Los motivos del sismo, sin embargo, son explicados por más de un especialista. Tienen que ver con el mencionado partido islamista, que quizá, como dice un analista tunecino, “estaba preparado para ser oposición, pero no para gobernar”. Y, a fin de cuentas, codirigió durante diez años un país “que va de mal en peor”, con malos, pésimos resultados económicos, encabezado por Rached Ghannouchi y los líderes de su partido, “quienes han perdido todo sentido moral” -dice el expresidente d la república Moncef Marzouki.

El gobierno, con la participación de los islamistas, en armonía con partidos que no eran islamistas, dio una excelente imagen internacional, ampliamente elogiada en occidente, pero cuya realidad era decepcionante desde el punto de vista de eficacia y honestidad y terminó por producir una creciente indignación, en la que se apoyó Kaís Saíed para prescindir de los poderes legislativo y judicial, despedir al primer ministro y actuar él solo como gobierno.

El personaje cuenta, como dije, con el apoyo popular; y, entre especialistas y políticos, cuenta con críticos feroces, pero también con defensores que le otorgan “el beneficio de la duda”. Mientras Saied, ante los temores expresados de que se convierta en dictador, dice, citando al general de Gaulle, que, “a sus 63 años no se había descubierto una vocación de dictador”.

 

¿Si Túnez cae?

Todo retroceso en la democratización de los países islámicos agrava los riesgos de violencia y terrorismo en occidente y en otras latitudes, incluidos los propios países musulmanes, por cierto, víctimas del terrorismo en cuotas mucho mayores que las naciones de otro signo religioso. Es posible que reaparezca el Estado Islámico, actualmente larvado.

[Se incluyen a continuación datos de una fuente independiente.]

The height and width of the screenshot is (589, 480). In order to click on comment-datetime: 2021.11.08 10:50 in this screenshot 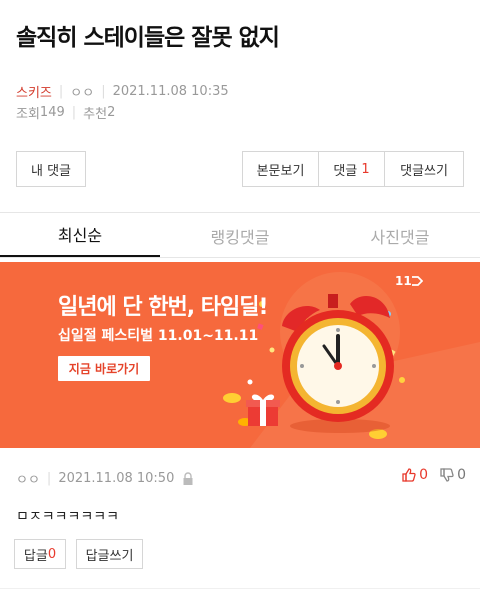, I will do `click(116, 478)`.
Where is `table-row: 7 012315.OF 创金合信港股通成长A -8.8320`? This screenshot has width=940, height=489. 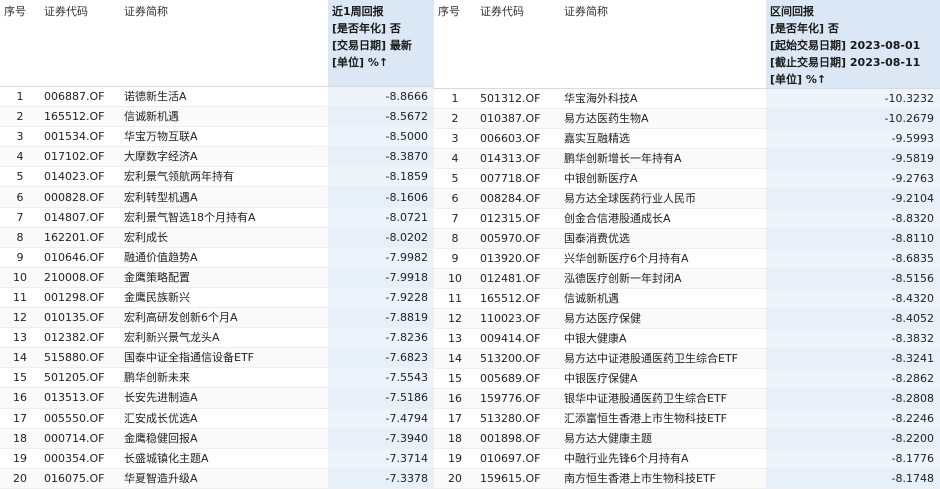 table-row: 7 012315.OF 创金合信港股通成长A -8.8320 is located at coordinates (687, 218).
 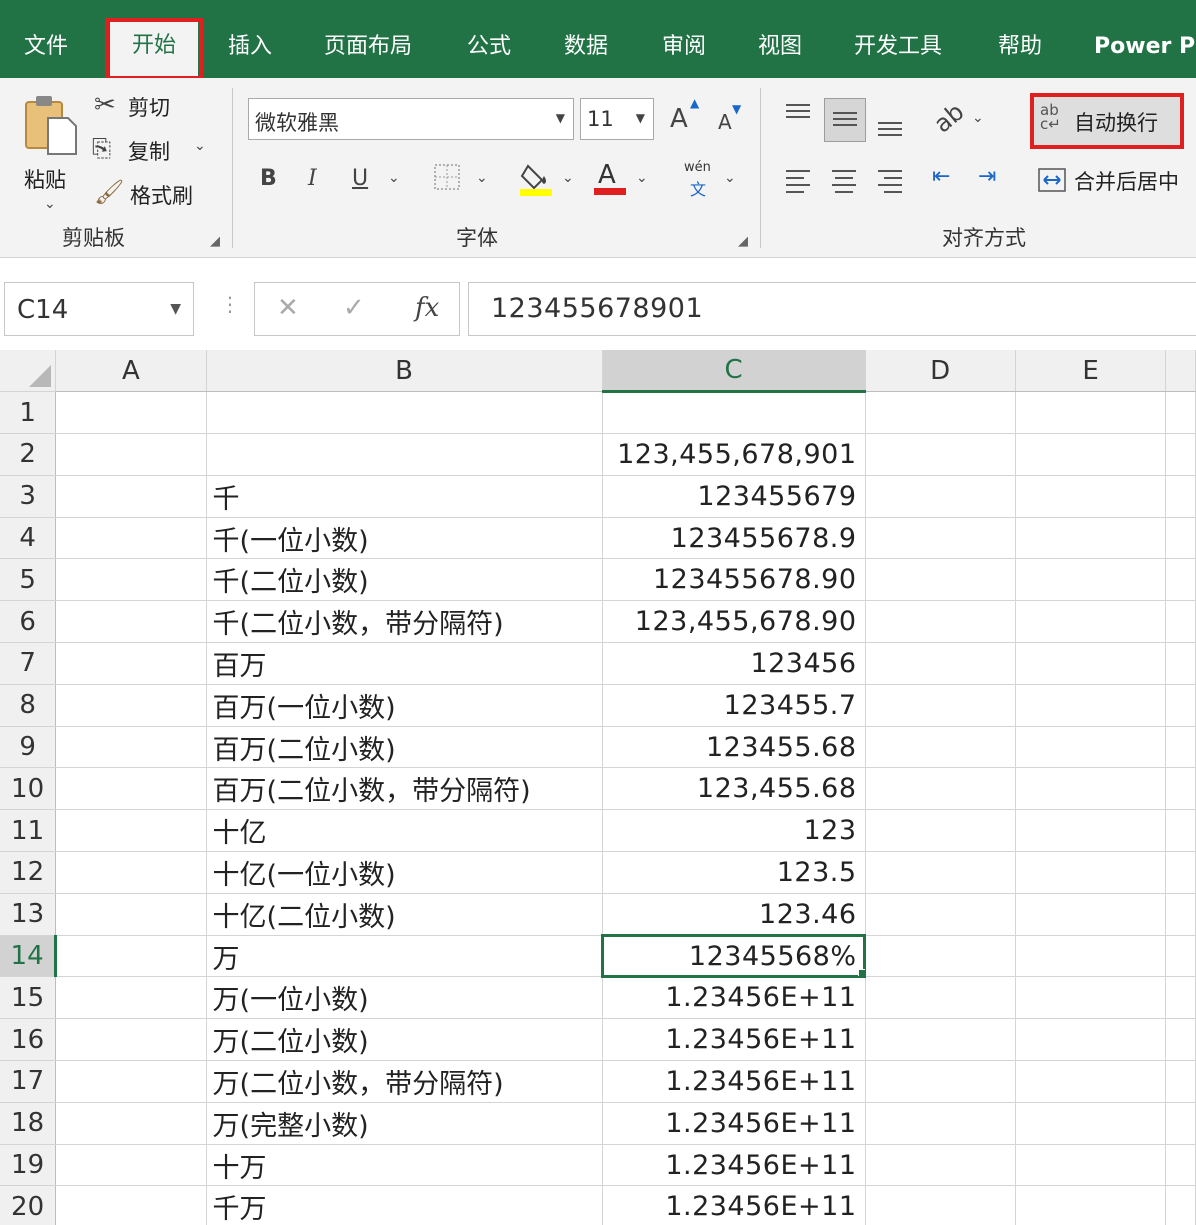 I want to click on cell-c: 123455679, so click(x=734, y=496).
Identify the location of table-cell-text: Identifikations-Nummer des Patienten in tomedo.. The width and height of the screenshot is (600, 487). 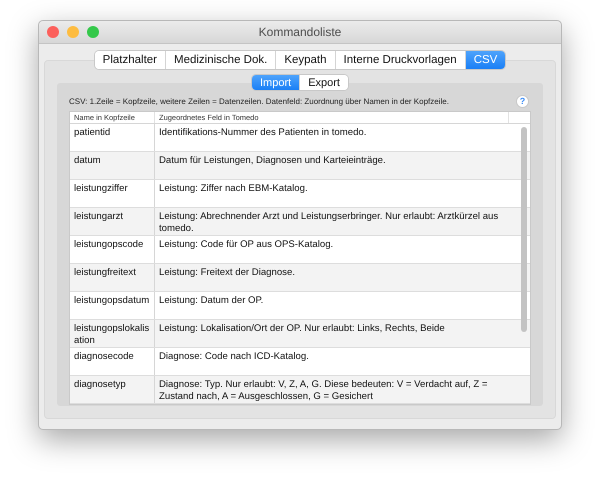
(263, 133).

La situación es ya grave en particularmente en África saheliana, donde Francia ha fracasado en su campaña política y militar para destruir las células yihadistas que aterrorizan a los países de la región y amenazan con volver a atacar a Europa. Francia está cancelando la operación Barkhane en la que sus fuerzas armadas y las de otros países africanos estaban respondiendo a la ofensiva de la yijad.

Túnez, además, es con el resto de los países del Magreb, la frontera con Europa, al sur del Mediterráneo. Por estas razones, el fracaso de su democracia islámica tendrá graves consecuencias, simbólicas y también reales, tanto en el mundo árabe como en Europa –and beyond.

Finalmente, como se ha dicho, a diez años de distancia, el 14 de enero ha sido un acontecimiento histórico tan importante como la caída del muro de Berlín, pues abrió una brecha en el mundo árabe inmerso en la dictadura.